Just a few hours after Republican presidential nominee Donald Trump stood at a podium next to Mexico’s President Enrique Peña Nieto, praising the character and work ethics of Mexicans and Mexican-Americans, he delivered one of his most hardline immigration addresses miles away in Arizona.
Mexico’s president, it seems, felt a bit played.
The Wednesday afternoon meeting between Peña Nieto and Trump was organized at the last minute, and was characterized by the Mexican president – whose popularity rating at home is at an all-time low of 23 percent – as “open and constructive.”
Trump, who on the campaign trail has said Mexico sends its “rapists” and “criminals” to U.S., discussed instead the hard work and sacrifices of Mexican-Americans. The two had a cordial press conference in Mexico City where they basically said they agreed to disagree on the issue of immigration.
But after Trump’s hardline immigration keynote speech, in a tense interview on Mexican television, Peña Nieto struck a different note, Reuters reported.
"His policy stances could represent a huge threat to Mexico, and I am not prepared to keep my arms crossed and do nothing," Peña Nieto said after enduring criticism from opposition politicians who suggested that he had done just that during Trump’s visit. "That risk, that threat, must be confronted. I told him that is not the way to build a mutually beneficial relationship for both nations."
In the days leading up to his Mexico trip and immigration address, Trump had appeared to back down from some of the key proposals of his immigration policy, like the creation of an armed force dedicated to deporting undocumented migrants and suggesting that some would be allowed a path to legal status.
But his Phoenix speech showed he wasn’t softening his immigration stance.
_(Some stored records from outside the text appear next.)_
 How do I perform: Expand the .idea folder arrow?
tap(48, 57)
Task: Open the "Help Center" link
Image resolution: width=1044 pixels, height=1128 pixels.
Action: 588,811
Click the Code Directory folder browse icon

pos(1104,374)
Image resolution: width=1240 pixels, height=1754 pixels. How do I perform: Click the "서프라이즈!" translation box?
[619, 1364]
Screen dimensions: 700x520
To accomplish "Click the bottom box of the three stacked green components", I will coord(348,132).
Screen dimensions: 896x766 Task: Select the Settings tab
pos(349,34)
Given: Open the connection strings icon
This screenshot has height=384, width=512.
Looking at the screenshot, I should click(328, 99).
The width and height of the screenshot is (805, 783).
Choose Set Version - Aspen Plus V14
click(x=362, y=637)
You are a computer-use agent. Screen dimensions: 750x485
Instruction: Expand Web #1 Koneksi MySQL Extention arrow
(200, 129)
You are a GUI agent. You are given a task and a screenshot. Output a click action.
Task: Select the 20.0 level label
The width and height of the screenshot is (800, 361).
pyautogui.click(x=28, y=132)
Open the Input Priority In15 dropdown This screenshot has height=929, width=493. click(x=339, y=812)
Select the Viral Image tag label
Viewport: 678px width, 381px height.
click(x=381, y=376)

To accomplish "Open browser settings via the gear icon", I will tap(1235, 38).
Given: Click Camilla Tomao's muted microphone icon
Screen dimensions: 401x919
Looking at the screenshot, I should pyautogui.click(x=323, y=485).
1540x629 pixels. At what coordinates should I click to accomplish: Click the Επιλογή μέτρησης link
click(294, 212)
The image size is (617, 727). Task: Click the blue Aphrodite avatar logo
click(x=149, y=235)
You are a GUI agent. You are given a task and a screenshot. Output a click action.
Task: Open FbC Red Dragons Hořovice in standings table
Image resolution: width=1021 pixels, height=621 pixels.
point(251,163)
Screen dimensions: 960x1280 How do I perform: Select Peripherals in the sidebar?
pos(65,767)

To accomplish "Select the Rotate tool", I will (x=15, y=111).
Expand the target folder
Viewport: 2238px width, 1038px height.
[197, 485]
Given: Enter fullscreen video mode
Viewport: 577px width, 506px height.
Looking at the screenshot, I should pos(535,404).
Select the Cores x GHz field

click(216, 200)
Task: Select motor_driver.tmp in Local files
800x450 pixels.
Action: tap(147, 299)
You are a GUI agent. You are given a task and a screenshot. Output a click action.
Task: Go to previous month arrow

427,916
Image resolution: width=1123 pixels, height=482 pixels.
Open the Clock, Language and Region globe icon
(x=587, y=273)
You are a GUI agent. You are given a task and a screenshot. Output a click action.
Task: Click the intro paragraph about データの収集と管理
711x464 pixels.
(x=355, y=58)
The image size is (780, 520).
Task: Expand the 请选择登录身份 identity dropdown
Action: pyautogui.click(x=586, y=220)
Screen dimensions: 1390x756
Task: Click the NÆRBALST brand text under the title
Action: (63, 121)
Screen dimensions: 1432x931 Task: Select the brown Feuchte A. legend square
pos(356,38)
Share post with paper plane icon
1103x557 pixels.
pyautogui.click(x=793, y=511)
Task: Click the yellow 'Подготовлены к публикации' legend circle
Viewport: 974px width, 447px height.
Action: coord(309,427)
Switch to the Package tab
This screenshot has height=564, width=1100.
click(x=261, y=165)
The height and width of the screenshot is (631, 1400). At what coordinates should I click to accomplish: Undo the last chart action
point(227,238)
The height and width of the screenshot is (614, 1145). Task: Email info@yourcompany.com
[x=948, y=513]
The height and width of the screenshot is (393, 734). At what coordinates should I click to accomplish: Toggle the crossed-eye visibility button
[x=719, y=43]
“Our message to the world will be this: You cannot obtain legal status or become a citizen of the United States by illegally entering our country,” Trump said. “Can’t do it. This declaration alone will stop the crisis of illegal crossing. You can’t just smuggle in, hunker down and wait to be legalized. Those days are over.”
Ricardo Anaya, the head of the conservative National Action Party (PAN), criticized Peña Nieto before Trump’s visit, as well as after the candidate’s speech in Arizona.
"Instead of making [Trump] apologize, the government allowed him to complete the humiliation of the Mexicans," Anaya wrote on Twitter.
A government official who requested anonymity told Reuters that the two politicians spoke English during their meeting, and that Peña Nieto clearly expressed to Trump that he had offended a lot of people in Mexico with his campaign speeches.
"He's a candidate who has offended a lot of Mexicans, so that's the chemistry there was [between them]," the official said.
In the interview, Peña Nieto also contradicted one point that Trump made during their joint press conference. Trump told reporters that while the two men had discussed his proposal to build a wall along the U.S.-Mexico border, they had not discussed who would pay for it. Peña Nieto insisted on TV that he had reiterated his unwillingness to pay for the wall to Trump during their closed door meeting.